No Canadian should be forced to pay $2,000 for lodging with such putrid food in non luxury rooms. These are fellow Canadians. They are not criminals. If they were criminals, they would not be treated this way.
Meanwhile, Steve tells me early Wednesday morning there was much more activity going on at the hotel.
“They seem to be getting more people,” he said. “It’s definitely more active outside and inside. I can’t see much, obviously, but it’s a lot more loud and active with shuttles arriving every hour or two.”
He sent us a picture of a bus arriving taken from his window view.

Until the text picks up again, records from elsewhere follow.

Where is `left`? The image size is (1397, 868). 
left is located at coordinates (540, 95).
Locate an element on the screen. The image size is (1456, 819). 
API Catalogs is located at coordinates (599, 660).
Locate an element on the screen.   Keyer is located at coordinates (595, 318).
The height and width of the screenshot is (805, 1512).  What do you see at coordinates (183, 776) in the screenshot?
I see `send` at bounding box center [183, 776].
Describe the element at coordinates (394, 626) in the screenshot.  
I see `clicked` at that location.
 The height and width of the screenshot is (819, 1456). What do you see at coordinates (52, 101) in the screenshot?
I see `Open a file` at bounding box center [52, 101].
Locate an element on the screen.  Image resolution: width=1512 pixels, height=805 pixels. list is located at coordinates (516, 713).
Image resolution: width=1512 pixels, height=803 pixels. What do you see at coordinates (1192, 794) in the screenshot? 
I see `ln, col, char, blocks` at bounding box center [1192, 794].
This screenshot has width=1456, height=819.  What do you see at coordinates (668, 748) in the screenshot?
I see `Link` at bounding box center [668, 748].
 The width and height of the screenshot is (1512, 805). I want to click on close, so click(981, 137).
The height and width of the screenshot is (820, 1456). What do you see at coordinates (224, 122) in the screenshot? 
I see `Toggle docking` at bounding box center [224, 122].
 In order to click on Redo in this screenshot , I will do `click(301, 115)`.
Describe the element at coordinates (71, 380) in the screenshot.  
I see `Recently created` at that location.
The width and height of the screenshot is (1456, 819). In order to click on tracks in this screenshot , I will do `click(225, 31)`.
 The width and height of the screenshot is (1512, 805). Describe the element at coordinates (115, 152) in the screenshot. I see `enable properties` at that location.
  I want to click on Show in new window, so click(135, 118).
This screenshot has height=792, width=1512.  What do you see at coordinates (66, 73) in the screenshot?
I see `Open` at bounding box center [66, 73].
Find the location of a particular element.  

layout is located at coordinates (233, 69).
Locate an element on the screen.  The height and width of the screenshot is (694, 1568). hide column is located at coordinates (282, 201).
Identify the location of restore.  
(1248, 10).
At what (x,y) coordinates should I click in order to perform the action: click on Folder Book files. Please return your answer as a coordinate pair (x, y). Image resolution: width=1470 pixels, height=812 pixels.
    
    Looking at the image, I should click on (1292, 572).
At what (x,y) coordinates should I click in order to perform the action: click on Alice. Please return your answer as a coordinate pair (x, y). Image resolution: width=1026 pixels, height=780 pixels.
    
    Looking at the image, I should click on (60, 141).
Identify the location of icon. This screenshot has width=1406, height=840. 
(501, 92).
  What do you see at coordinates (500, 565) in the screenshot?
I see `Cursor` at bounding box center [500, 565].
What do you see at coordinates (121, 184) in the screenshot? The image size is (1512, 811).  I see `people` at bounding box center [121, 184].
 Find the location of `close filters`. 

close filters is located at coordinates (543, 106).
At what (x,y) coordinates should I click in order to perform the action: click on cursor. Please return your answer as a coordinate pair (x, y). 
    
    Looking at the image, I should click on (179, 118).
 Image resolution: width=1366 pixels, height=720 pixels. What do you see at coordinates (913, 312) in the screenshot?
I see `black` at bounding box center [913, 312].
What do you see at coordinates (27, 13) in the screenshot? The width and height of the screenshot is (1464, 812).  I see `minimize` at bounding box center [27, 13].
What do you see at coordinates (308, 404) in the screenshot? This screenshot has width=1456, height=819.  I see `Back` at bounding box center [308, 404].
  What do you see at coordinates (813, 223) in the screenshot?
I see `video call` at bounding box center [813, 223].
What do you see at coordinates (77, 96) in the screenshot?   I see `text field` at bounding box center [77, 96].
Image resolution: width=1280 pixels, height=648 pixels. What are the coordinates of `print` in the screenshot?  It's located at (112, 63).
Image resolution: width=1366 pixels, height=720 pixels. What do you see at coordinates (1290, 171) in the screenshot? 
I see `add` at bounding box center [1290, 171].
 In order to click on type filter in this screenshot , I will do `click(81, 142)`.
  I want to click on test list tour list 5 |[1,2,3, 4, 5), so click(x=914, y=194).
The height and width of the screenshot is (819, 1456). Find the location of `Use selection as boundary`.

Health Canada has said it will offer comment on this situation Wednesday. What they should do is cease and desist on holding any more people until this form of detention is debated in the House of Commons and Canada’s Charter of Rights and Freedoms are considered. This is not a totalitarian or police state. People have rights here.
If Prime Minister Justin Trudeau wants to have a voluntary holding centre, that could be helpful in stopping coronavirus spread. But forcing healthy people who have provided a test and who display no symptoms is not Canadian.
With bread and water already on the menu, the only thing missing are bars on the doors and windows.